> _What is needed_: Pull every line with "here" from the data below and copy it.
Segment Open
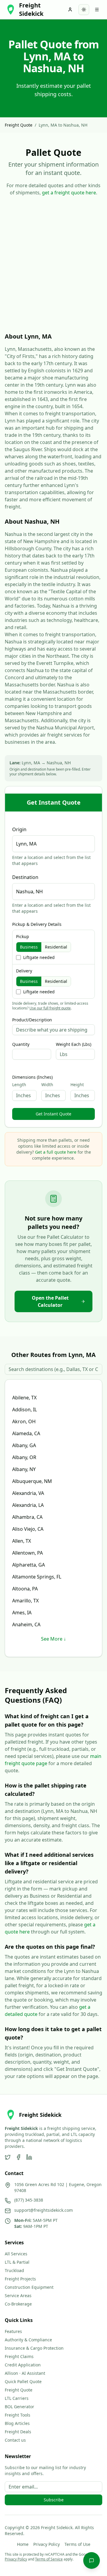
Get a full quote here (55, 1152)
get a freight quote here (69, 192)
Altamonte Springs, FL (36, 1576)
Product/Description (32, 1020)
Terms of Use (77, 2544)
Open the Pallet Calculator (50, 1301)
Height (77, 1084)
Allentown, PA (27, 1553)
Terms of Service (49, 2559)
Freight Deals (18, 2431)
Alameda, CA (26, 1433)
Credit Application (23, 2365)
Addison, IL (24, 1409)
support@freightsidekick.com (43, 2210)
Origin (19, 829)
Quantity (20, 1044)
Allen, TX (21, 1541)
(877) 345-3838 (28, 2200)
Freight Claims (19, 2356)
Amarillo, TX (25, 1600)
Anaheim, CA (26, 1624)
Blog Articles (17, 2423)
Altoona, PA (25, 1588)
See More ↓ (53, 1639)
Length (19, 1084)
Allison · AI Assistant (25, 2373)
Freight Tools (17, 2415)
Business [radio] (29, 947)
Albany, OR (24, 1457)
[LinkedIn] (29, 2157)
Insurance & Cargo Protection (34, 2348)
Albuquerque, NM (32, 1481)
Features (13, 2331)
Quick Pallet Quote (23, 2381)
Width (47, 1084)
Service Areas (18, 2295)
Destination (25, 877)
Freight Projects (20, 2279)
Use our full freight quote (50, 1008)
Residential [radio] (56, 947)
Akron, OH (24, 1421)
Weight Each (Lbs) (73, 1044)
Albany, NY (24, 1469)
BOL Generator (19, 2406)
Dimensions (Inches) (32, 1077)
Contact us (15, 2440)
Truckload (14, 2270)
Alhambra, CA (27, 1517)
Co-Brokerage (18, 2304)
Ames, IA (22, 1612)
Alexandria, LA (28, 1505)
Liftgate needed (39, 957)
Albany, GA (24, 1445)
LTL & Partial (17, 2262)
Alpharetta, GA (28, 1564)
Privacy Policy (46, 2544)
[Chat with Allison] (91, 2560)
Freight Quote (18, 125)
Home (23, 2544)
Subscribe (54, 2500)
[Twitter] (8, 2157)
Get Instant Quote (53, 1114)
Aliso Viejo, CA (27, 1529)
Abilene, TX (24, 1397)
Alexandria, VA (28, 1493)
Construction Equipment (29, 2287)
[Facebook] (18, 2157)
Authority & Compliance (28, 2340)
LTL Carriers (17, 2398)
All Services (16, 2254)
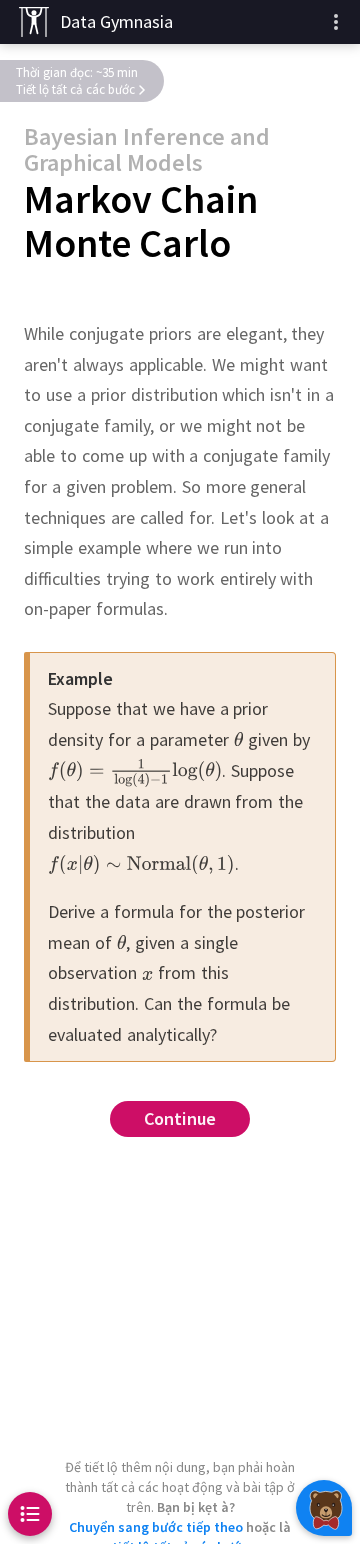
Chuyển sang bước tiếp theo (156, 1527)
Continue (180, 1118)
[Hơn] (336, 22)
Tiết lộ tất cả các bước (75, 89)
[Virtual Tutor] (324, 1508)
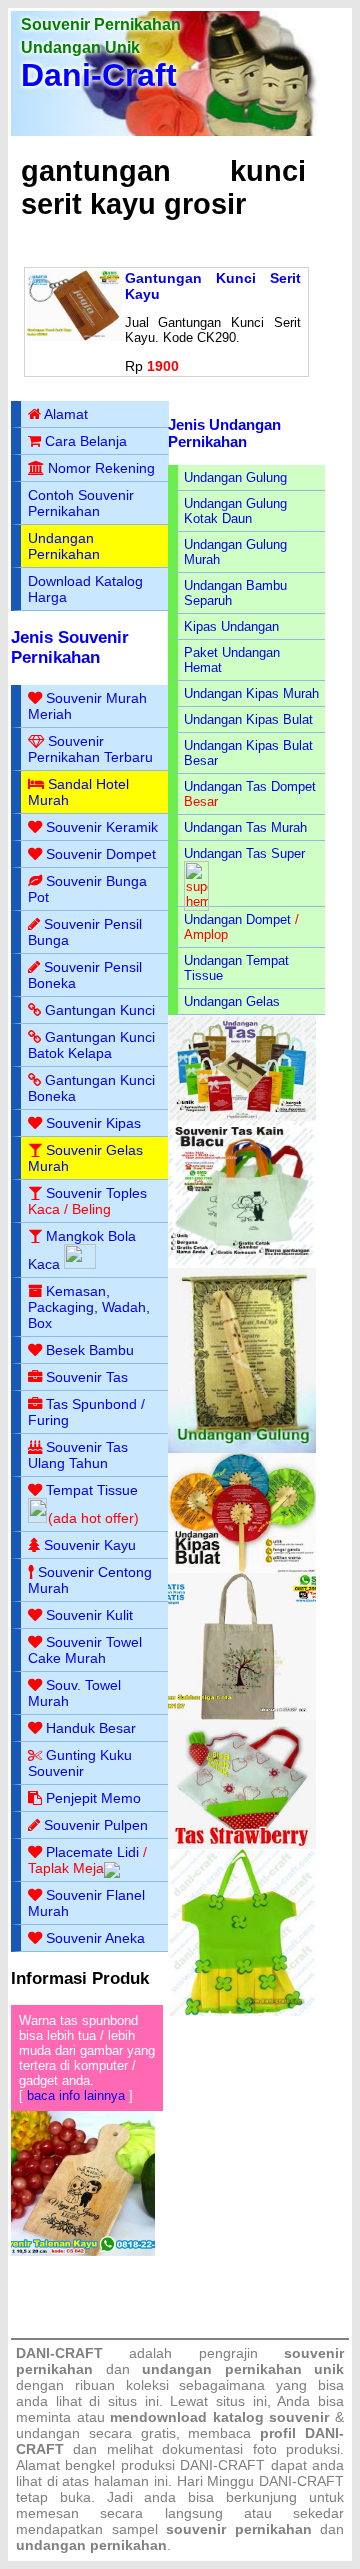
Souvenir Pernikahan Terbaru (90, 749)
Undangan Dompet (237, 919)
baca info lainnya (76, 2095)
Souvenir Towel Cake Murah (85, 1650)
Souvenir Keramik (102, 827)
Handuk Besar (91, 1728)
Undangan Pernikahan (64, 546)
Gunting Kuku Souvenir (80, 1763)
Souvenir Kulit (89, 1615)
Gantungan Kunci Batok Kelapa (91, 1045)
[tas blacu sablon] (242, 1715)
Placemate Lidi (92, 1852)
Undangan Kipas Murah (251, 693)
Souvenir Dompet (101, 854)
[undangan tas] (242, 1116)
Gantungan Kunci (100, 1010)
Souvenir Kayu (90, 1545)
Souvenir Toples (96, 1193)
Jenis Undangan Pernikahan (224, 433)
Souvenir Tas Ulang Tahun (78, 1455)
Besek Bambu (90, 1350)
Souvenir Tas (87, 1377)
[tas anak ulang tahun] (242, 2011)
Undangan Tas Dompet (250, 786)
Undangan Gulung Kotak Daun (235, 511)
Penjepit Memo (93, 1798)
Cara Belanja (86, 441)
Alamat (66, 414)
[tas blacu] (242, 1263)
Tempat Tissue (92, 1490)
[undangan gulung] (242, 1448)
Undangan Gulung (235, 477)
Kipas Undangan (231, 626)
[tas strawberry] (242, 1844)
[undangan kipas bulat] (242, 1568)
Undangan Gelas (232, 1001)
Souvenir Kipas (93, 1123)
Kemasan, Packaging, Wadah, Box (89, 1307)
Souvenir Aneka (95, 1938)
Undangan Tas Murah (245, 827)
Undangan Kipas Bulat (248, 719)
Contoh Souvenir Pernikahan (81, 503)
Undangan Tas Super (244, 853)
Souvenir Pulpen (96, 1825)
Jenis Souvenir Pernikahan (70, 647)
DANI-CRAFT (301, 2481)
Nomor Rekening (101, 468)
Segment Closed
> _Result of this task_:
Get a full quote here (55, 1152)
get a freight quote here (69, 192)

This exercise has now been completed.